- **Exercise brief**
Locate each line in the items below that contains the string "width", and copy those lines.

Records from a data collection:

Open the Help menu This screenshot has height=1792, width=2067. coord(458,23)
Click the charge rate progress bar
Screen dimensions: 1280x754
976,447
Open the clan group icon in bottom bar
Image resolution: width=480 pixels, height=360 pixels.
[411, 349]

- **Correct response**
Open the Help menu This screenshot has height=1792, width=2067. coord(458,23)
Image resolution: width=480 pixels, height=360 pixels.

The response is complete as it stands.